• Task prompt:
Reproduce the records below word for word, leaving out the pictures.

• Supplied material:
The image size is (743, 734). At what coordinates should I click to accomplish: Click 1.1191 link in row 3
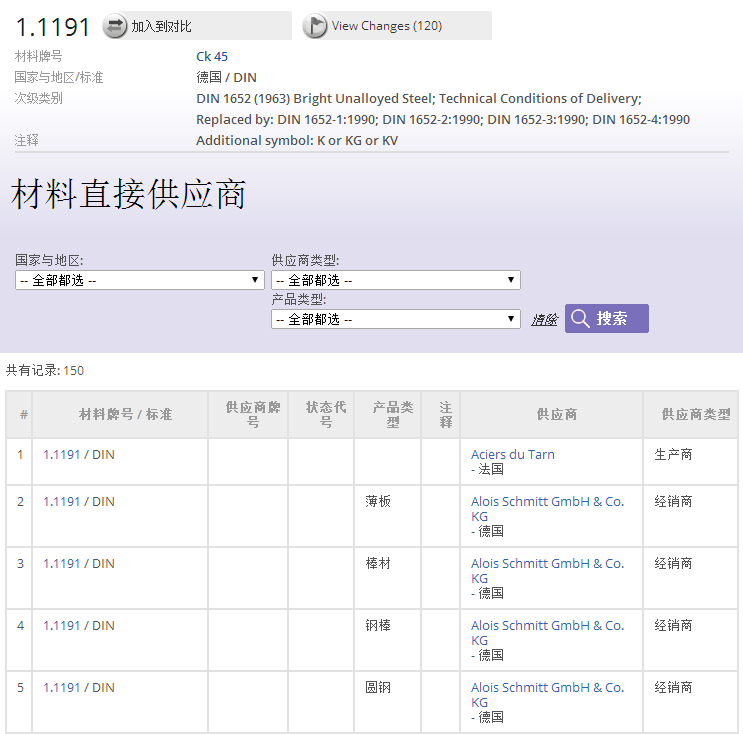[x=61, y=564]

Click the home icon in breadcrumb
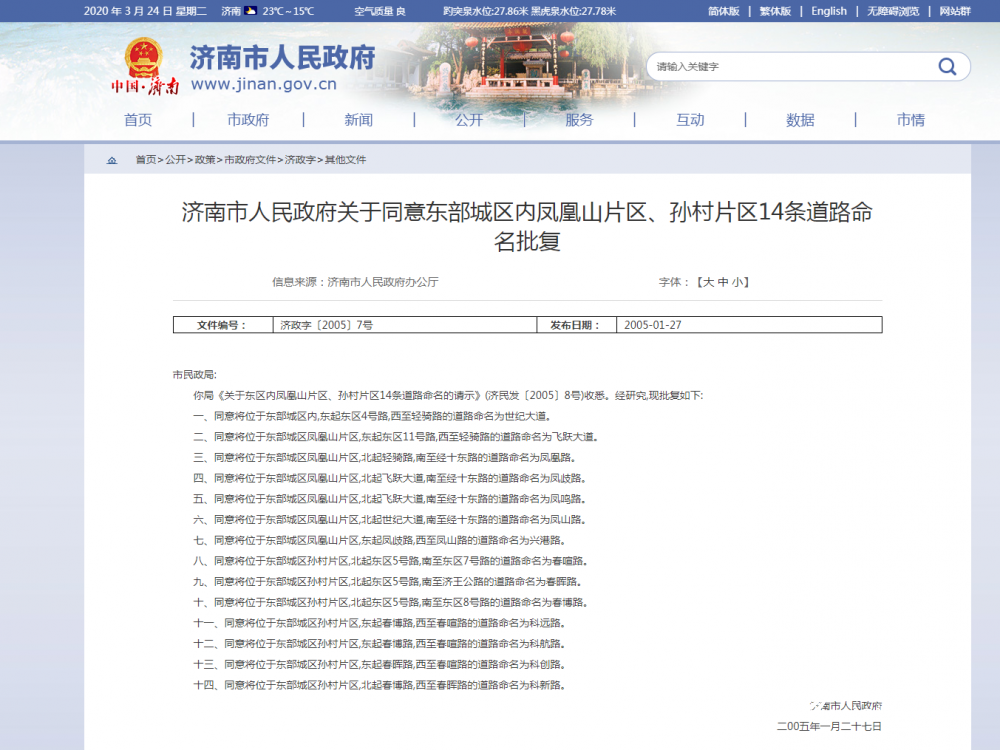click(x=112, y=160)
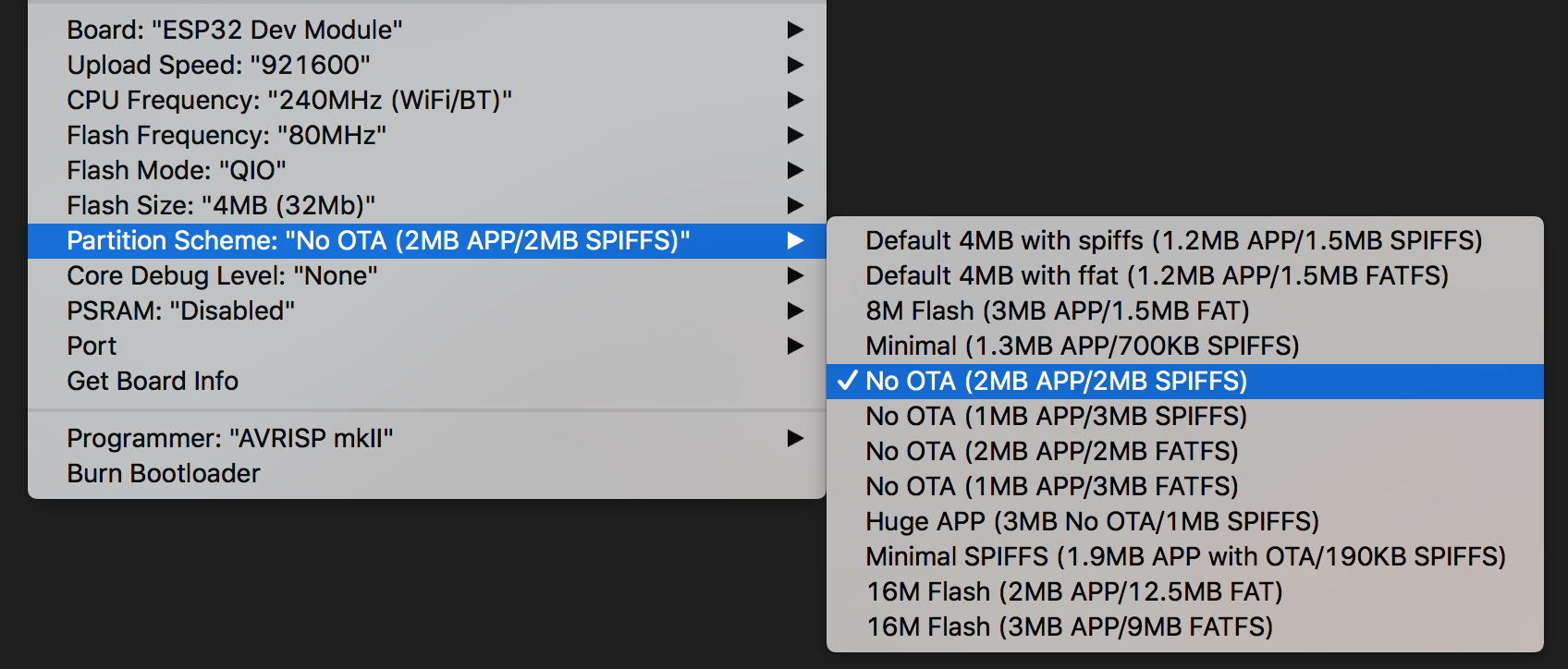Image resolution: width=1568 pixels, height=669 pixels.
Task: Expand the Port submenu arrow
Action: coord(794,346)
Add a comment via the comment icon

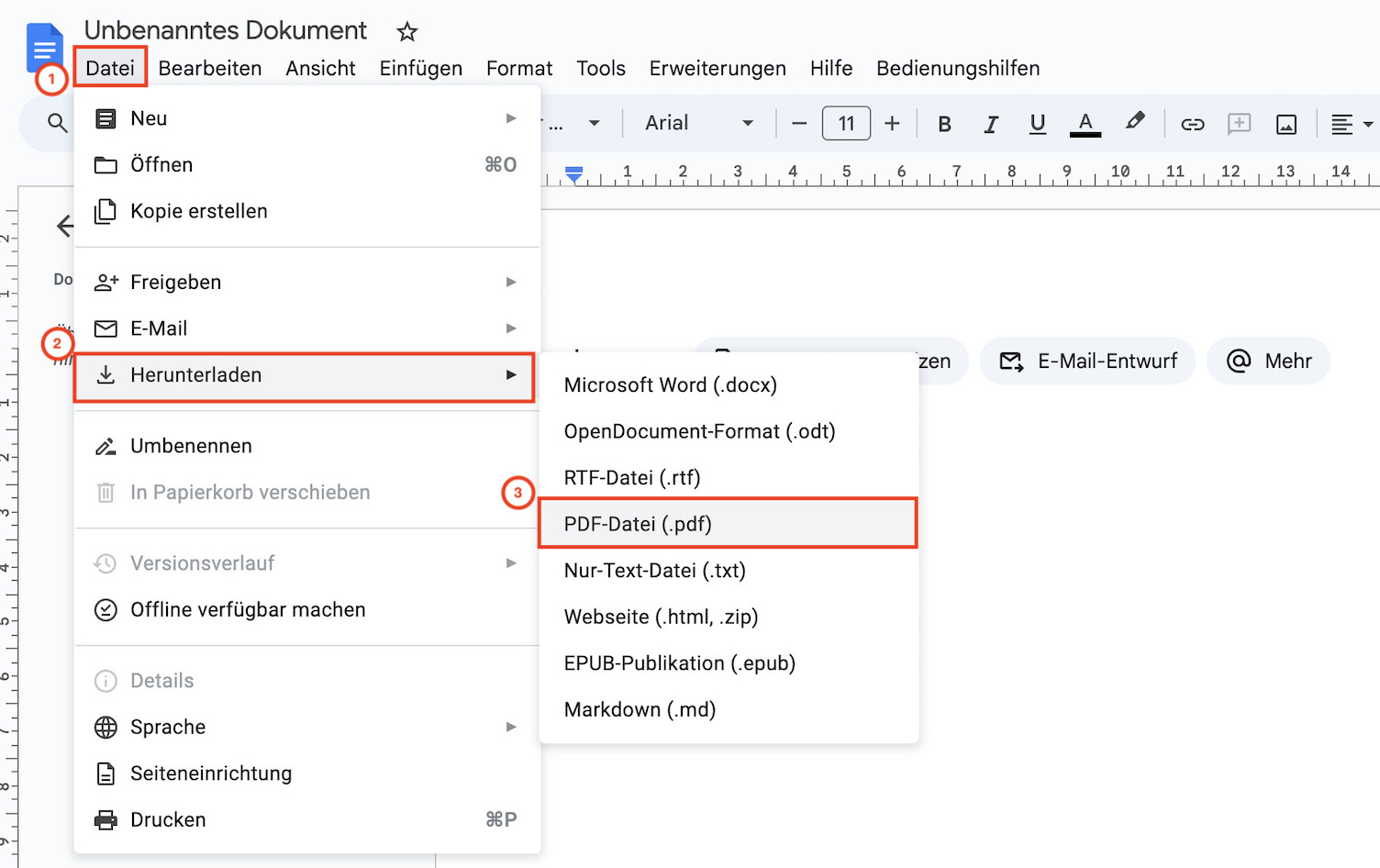click(1240, 122)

• Solution:
The image size is (743, 734). At what coordinates should I click to accomplish: Click 1.1191 link in row 3
[x=61, y=564]

Click the home icon in breadcrumb
click(x=112, y=160)
Image resolution: width=1568 pixels, height=669 pixels.
Task: Expand the Port submenu arrow
Action: coord(794,346)
Add a comment via the comment icon

click(1240, 122)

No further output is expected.